Die Schweiz zeigt, dass es auch ohne feste Bücherpreise geht? Cornelia Schweizer, Inhaberin der Buchhandlung am Hottingerplatz in Zürich, hält dagegen. In einem Leserbrief an die NZZ erklärt sie, warum das Gutachten der Monopolkommission letztlich bloß Amazon entgegenkommt. 

Cornelia Schweizer

Cornelia Schweizer © Sabine Dreher

Cornelia Schweizer (Buchhandlung am Hottingerplatz, Zürich) reagiert mit einem Leserbrief auf die jüngsten Berichte zur Buchpreisbindung in der "Neuen Zürcher Zeitung". boersenblatt.net schickte sie ihn parallel – wir veröffentlichen den Text im Wortlaut:

"Die Geringschätzung der souveränen Buchhändlerin"

Die deutsche Monopolkommission plädiert in einem Gutachten für die Abschaffung der Buchpreisbindung. (NZZ 29.5.18 Seite 26 und „Reflexe“ von Christoph Eisenring, Seite 34) Dem gilt es zu widersprechen. Als unabhängige Buchhändlerin auf dem Platz Zürich weiß ich, wovon ich rede.

Unter dem Titel "Deutscher Kulturkampf um das preisgebundene Buch" schreibt Christoph Eisenring: Bei einem Wegfall der Preisbindung könnte es zu einer größeren Preisdifferenzierung kommen, was Literatur für noch mehr Personen erschwinglich machen würde.

Das klingt, als ob im Buchhandel kein Preiswettbewerb stattfinden würde. Dabei findet unter den Verlagen ein gnadenloser Preiskampf statt, welcher dazu führt, dass der Durchschnittspreis einer gut sortierten Buchhandlung pro Buch knapp 18 Franken beträgt. Bücher sind so preisgünstig wie noch nie.
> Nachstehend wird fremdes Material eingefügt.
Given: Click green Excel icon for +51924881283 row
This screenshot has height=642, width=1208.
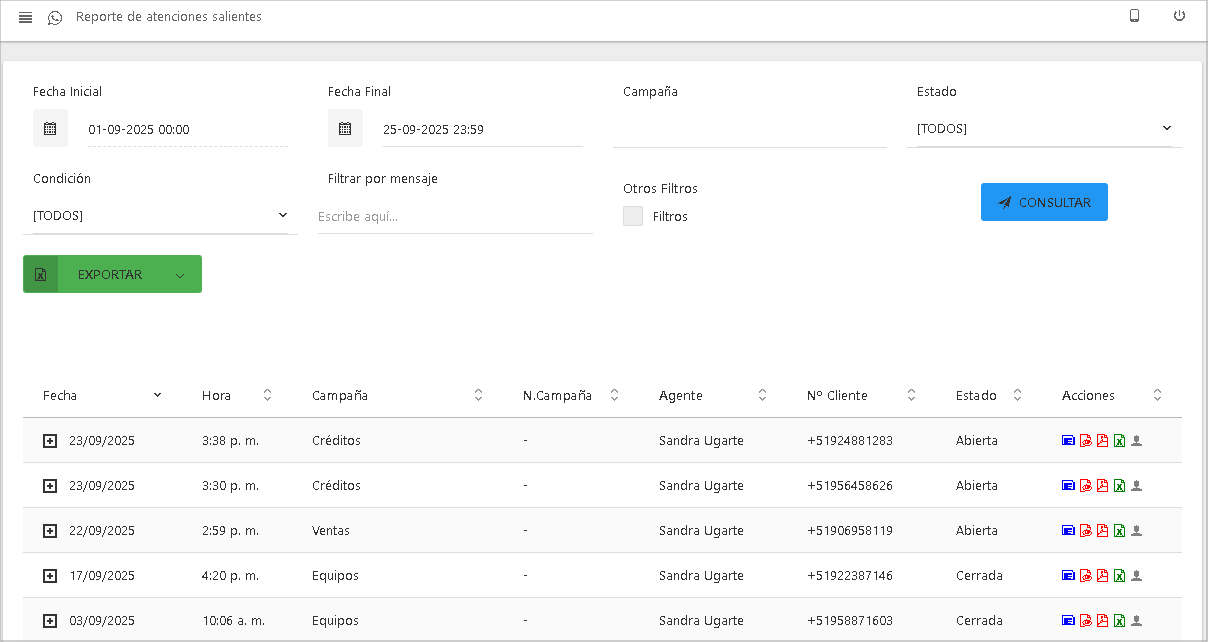Looking at the screenshot, I should click(x=1120, y=441).
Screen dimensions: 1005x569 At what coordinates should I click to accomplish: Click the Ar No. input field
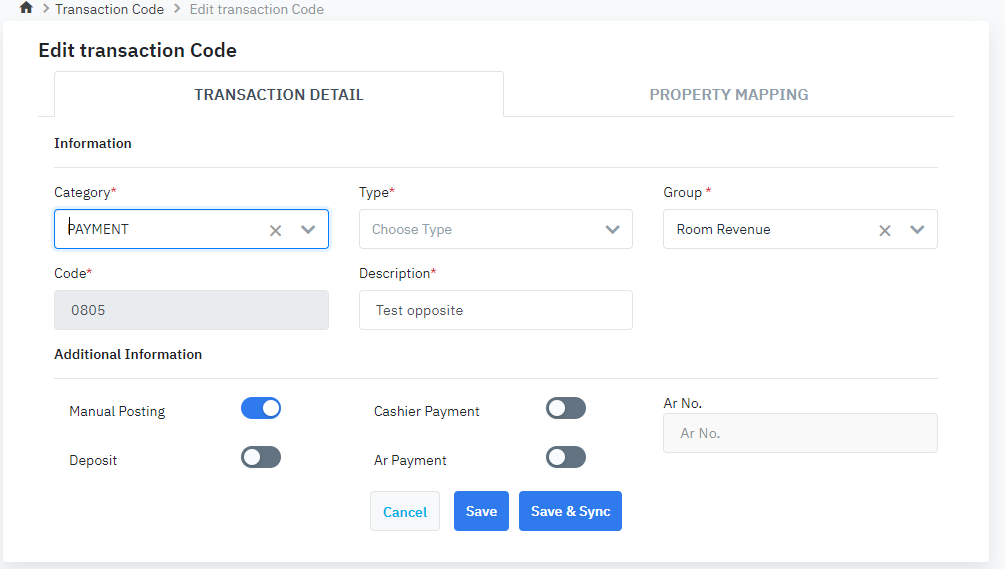(x=800, y=433)
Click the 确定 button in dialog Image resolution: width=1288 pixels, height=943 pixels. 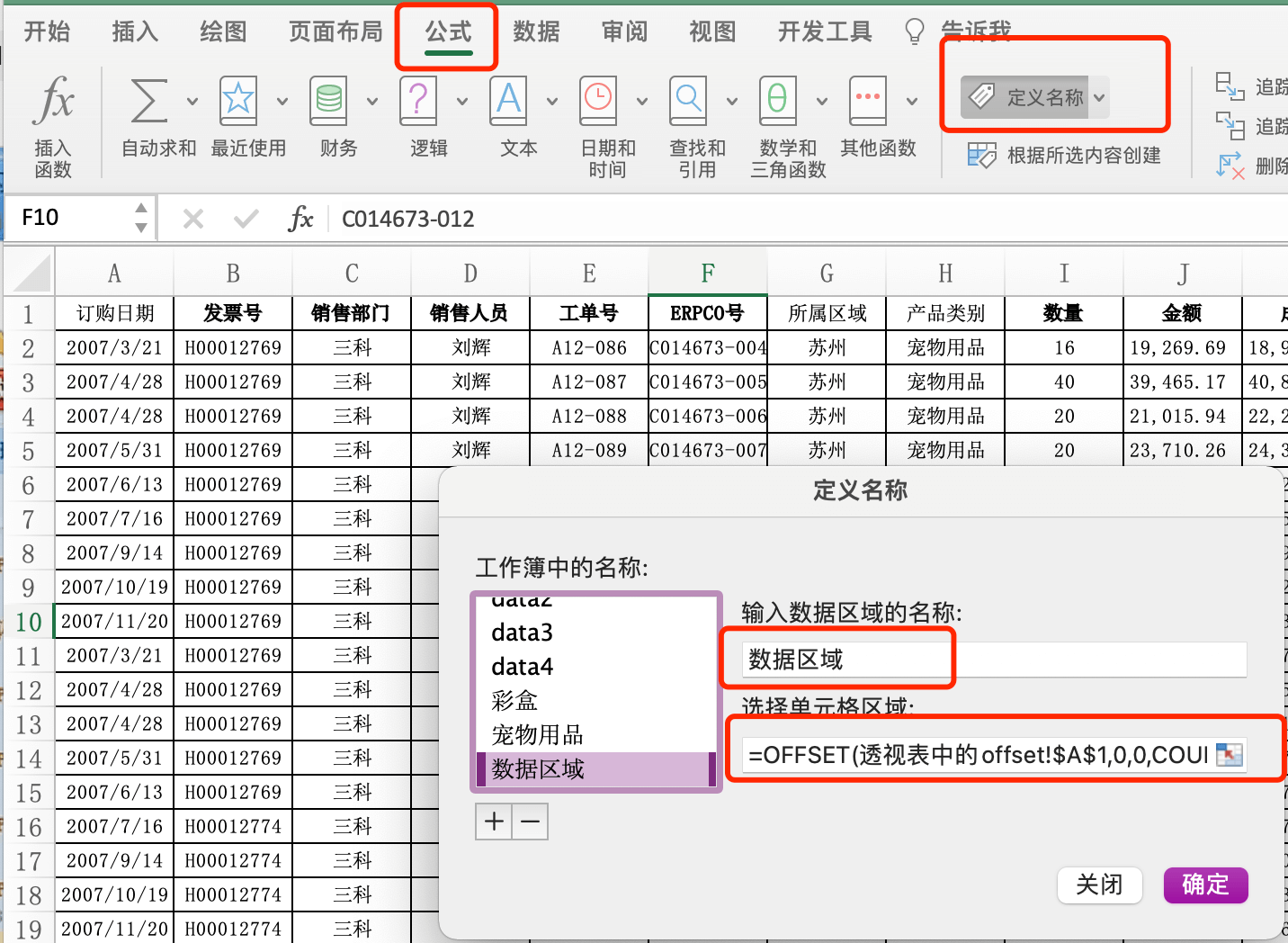(1205, 885)
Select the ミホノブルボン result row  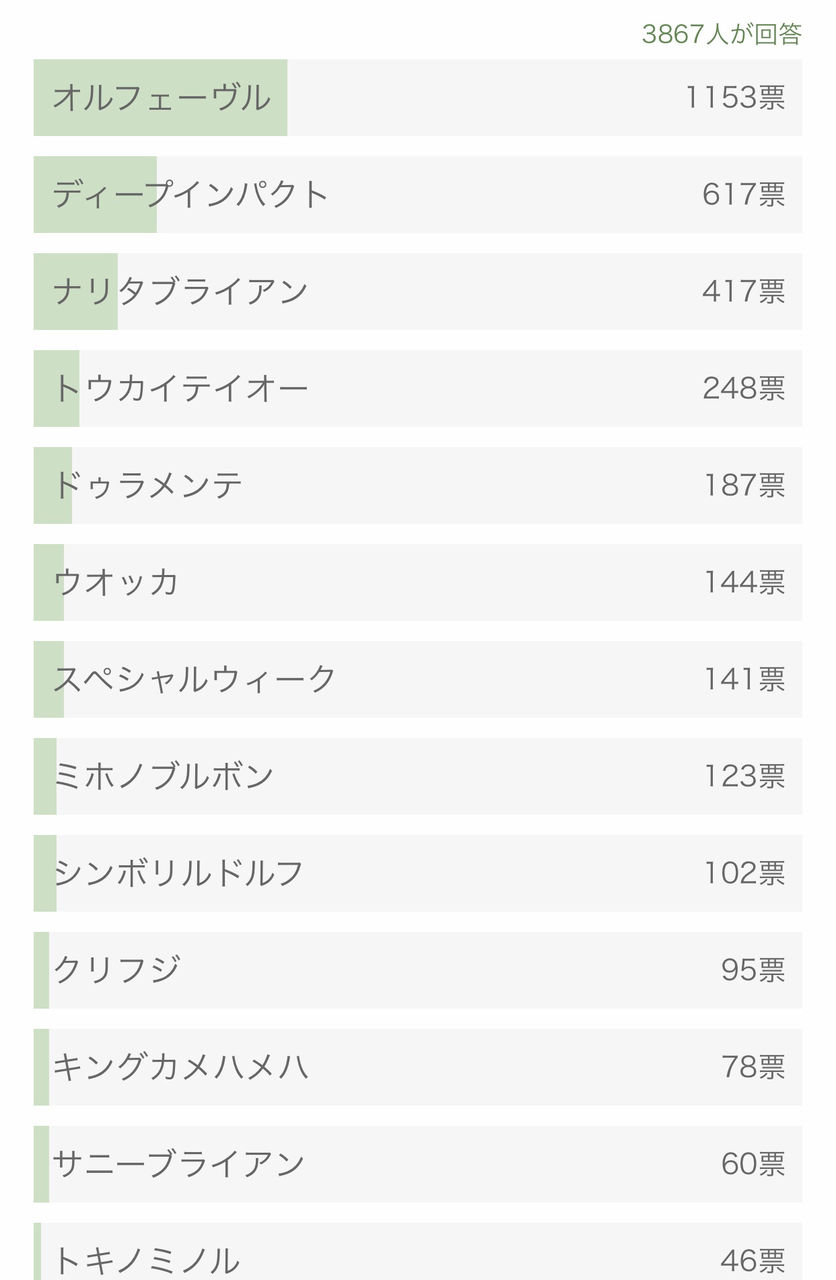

Die Verlage setzen die Preise für ihre Bücher fest. Und zwar preisgerecht für Deutschland mit niedrigeren Lebenskosten und tieferen Löhnen. Wir zahlen in Hottingen Miete und Löhne, bieten ein sorgfältig ausgesuchtes Sortiment und sind ein kultureller Treffpunkt. Nicht nur für Veranstaltungen, sondern Tag für Tag im Einsatz mit einfallsreichen, gut aus- und weitergebildeten Buchhändlerinnen.

Die Schweiz zeigt: Auch ohne feste Preise geht die Kulturnation nicht unter.

Auch diese Aussage stimmt nur bedingt. In der Schweiz wurde die Buchpreisbindung im Jahr 2007 aufgehoben. Aber nur in  der Schweiz! 80% der Bücher, die wir in Schweizer Buchhandlungen verkaufen, stammen aus Deutschland und Österreich. Die Buchpreise sind im Gegensatz zu den Arzneimittelpreisen völlig transparent, der Gestaltungsspielraum des Schweizer Buchhandels für Buchpreise minimal. Und Ex Libris schließt 43 seiner 57 Filialen.

Wenn die Monopolkommission, deren Aufgabe die Bekämpfung der Monopole ist, für den größten Online-Händler wirklich ein Monopol schaffen will, dann soll sie die Buchpreisbindung abschaffen. Damit öffnet sie Amazon Tür und Tor, um noch massiveren Druck auf die Verlage auszuüben und ihre Vormachtstellung weiter auszubauen. Auf Kosten der Bücher, die keine Bestseller sind und in ihren Algorithmen gar nicht vorkommen."